▶ _Exercise prompt_
Search each line below for the word "computer" and list those that contain it.

▶ _Material provided_

* * * *

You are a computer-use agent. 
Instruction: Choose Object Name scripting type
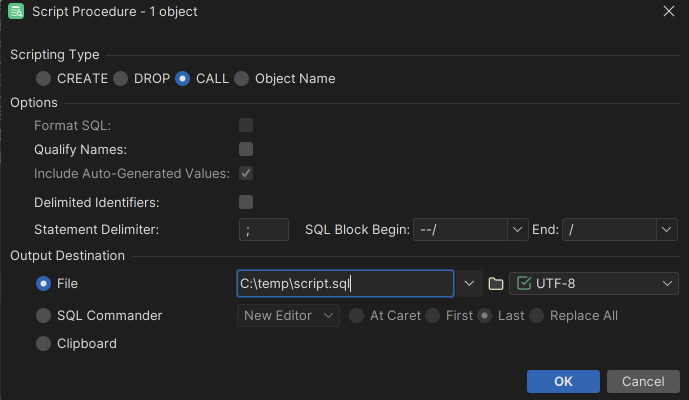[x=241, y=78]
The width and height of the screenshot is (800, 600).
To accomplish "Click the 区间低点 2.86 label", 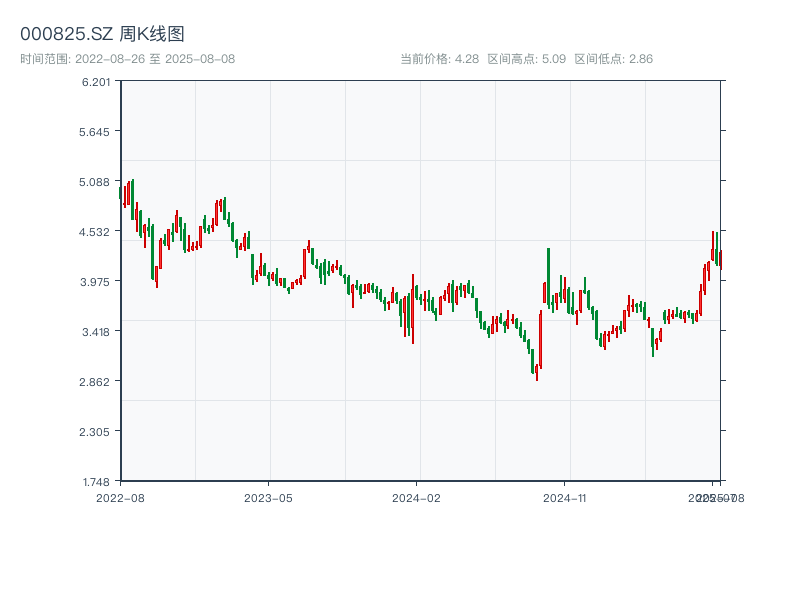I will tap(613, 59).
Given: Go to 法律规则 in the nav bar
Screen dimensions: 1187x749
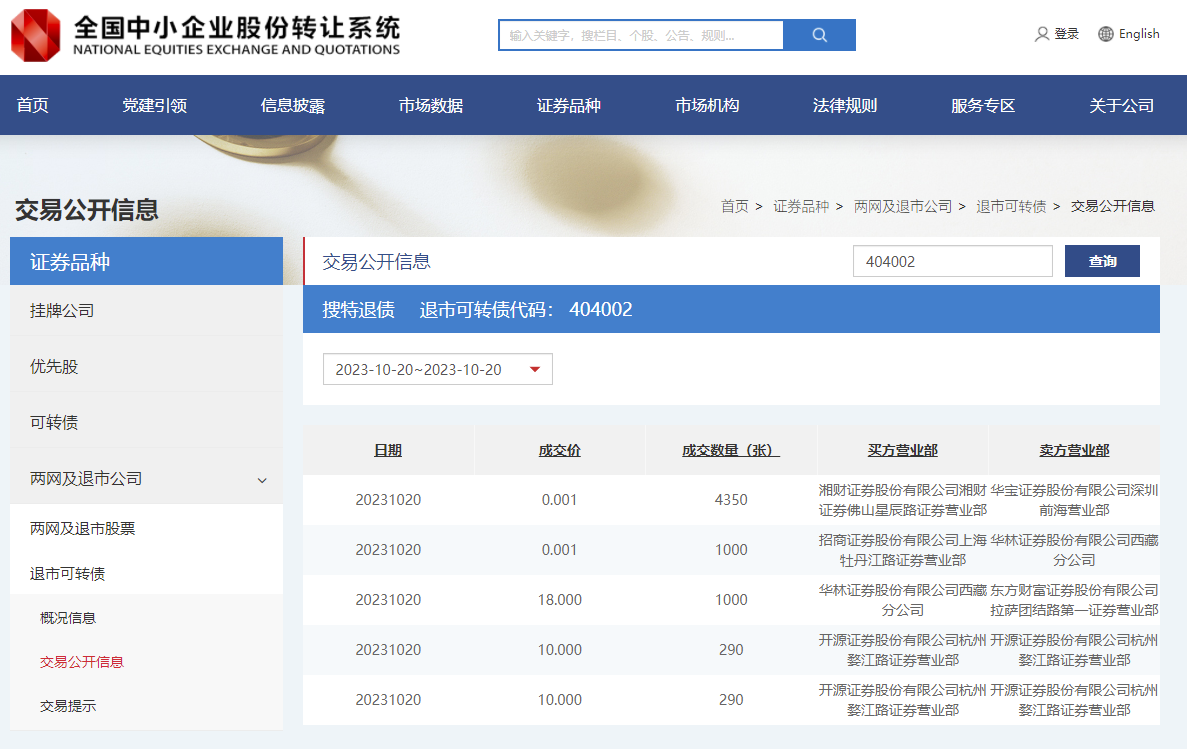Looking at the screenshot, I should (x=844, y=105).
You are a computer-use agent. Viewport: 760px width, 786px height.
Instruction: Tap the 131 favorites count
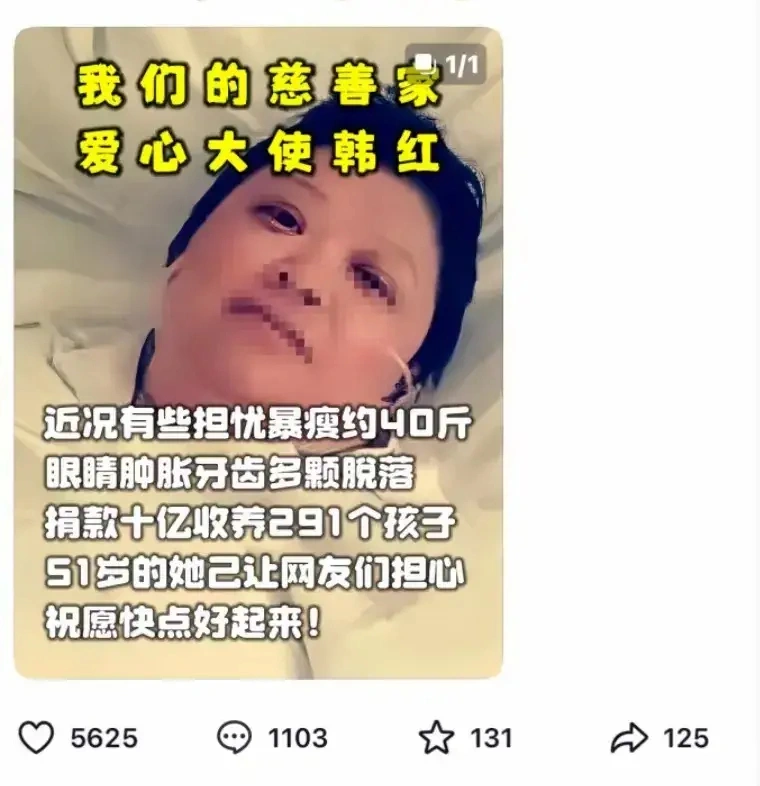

* * * *

▶ _Answer section_
You are a computer-use agent. 
You are a computer-use agent. Viewport: 760px width, 786px height.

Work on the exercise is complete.